GOAL >> Copy out the items from the line containing "I will pos(542,201)." up to and including the line containing "pyautogui.click(x=349, y=692)", reproducing them exactly.
..............................
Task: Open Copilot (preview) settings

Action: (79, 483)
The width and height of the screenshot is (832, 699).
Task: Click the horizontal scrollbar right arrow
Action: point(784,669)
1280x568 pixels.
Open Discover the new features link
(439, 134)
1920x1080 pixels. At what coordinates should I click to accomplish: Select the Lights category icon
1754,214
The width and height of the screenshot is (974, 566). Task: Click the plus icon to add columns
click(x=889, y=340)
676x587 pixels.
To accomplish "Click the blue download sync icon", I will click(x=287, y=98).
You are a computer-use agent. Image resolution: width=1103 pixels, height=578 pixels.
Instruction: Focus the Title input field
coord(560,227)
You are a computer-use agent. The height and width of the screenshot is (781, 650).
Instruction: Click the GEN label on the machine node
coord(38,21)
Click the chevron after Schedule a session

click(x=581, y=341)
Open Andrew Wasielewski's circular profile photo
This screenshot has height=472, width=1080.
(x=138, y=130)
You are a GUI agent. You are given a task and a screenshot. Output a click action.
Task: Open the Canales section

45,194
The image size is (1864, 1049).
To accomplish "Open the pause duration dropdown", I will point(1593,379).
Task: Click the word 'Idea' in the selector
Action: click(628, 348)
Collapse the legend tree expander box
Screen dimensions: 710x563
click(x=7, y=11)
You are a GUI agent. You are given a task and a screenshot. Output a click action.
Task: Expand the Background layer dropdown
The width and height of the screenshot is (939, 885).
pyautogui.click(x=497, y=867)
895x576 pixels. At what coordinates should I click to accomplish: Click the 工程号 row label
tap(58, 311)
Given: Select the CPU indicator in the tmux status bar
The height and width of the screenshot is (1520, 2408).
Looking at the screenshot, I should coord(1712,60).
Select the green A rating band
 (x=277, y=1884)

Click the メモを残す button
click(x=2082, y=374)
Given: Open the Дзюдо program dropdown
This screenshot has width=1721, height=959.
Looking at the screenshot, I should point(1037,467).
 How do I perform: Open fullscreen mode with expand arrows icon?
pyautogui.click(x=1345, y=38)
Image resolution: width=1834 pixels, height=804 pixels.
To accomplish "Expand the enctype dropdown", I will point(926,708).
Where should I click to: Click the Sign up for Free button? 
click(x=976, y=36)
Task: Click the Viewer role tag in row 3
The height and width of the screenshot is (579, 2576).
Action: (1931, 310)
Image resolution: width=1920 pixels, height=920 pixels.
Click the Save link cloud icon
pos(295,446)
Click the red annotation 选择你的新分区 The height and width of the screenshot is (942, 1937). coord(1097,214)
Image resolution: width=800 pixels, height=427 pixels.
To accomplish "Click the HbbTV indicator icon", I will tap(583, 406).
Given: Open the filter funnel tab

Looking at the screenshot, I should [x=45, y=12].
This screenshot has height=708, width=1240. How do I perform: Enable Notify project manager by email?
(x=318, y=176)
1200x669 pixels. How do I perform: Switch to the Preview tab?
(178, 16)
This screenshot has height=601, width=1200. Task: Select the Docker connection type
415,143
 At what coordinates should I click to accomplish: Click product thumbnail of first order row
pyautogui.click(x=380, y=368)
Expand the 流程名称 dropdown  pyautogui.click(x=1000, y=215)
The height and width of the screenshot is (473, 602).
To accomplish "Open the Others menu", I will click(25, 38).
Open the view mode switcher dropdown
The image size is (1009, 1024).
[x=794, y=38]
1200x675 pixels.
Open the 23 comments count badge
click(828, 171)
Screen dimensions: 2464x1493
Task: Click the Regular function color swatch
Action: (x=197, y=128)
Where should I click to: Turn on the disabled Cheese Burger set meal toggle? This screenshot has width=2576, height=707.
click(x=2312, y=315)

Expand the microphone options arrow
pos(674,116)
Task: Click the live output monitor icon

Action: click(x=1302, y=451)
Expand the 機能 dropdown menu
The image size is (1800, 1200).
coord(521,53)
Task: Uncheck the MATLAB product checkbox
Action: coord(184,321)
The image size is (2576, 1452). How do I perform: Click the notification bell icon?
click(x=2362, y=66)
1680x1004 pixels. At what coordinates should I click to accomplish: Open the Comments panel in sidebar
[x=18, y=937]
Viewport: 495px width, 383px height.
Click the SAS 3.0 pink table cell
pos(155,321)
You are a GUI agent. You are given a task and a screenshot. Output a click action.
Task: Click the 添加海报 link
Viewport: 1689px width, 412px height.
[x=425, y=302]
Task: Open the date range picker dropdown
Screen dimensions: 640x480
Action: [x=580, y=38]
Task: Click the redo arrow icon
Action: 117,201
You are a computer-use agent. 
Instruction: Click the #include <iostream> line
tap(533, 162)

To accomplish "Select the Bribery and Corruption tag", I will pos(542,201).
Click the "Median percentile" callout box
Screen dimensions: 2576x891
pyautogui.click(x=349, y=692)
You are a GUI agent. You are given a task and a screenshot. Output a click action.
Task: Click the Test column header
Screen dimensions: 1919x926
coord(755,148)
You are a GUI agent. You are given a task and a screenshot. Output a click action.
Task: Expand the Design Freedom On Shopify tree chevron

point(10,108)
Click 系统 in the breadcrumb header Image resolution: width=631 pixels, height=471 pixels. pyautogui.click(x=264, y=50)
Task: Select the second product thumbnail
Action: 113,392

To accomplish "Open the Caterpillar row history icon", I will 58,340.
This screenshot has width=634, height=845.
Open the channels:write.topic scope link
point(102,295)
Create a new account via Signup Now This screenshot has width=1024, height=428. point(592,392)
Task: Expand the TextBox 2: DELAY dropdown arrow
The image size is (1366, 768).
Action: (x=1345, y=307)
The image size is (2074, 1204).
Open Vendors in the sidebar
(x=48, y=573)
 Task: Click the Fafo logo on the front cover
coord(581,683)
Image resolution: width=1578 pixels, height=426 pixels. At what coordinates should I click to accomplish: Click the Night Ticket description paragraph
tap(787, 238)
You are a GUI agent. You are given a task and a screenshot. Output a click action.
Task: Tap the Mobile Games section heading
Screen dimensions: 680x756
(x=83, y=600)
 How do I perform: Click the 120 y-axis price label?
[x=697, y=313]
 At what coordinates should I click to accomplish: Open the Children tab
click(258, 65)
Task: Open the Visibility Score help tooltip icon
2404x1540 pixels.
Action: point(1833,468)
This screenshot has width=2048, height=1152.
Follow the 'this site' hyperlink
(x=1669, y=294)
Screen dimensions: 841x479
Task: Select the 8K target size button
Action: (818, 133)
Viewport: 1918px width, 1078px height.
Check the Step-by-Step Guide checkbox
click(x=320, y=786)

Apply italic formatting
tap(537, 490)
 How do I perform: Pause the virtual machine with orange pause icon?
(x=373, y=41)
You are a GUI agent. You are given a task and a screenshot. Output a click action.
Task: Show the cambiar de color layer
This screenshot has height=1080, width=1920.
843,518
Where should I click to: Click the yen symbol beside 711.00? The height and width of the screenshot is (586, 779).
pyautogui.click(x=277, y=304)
..............................
SOLUTION >>
To accomplish "Select the Bribery and Corruption tag", I will pos(542,201).
Click the "Median percentile" callout box
Screen dimensions: 2576x891
pyautogui.click(x=349, y=692)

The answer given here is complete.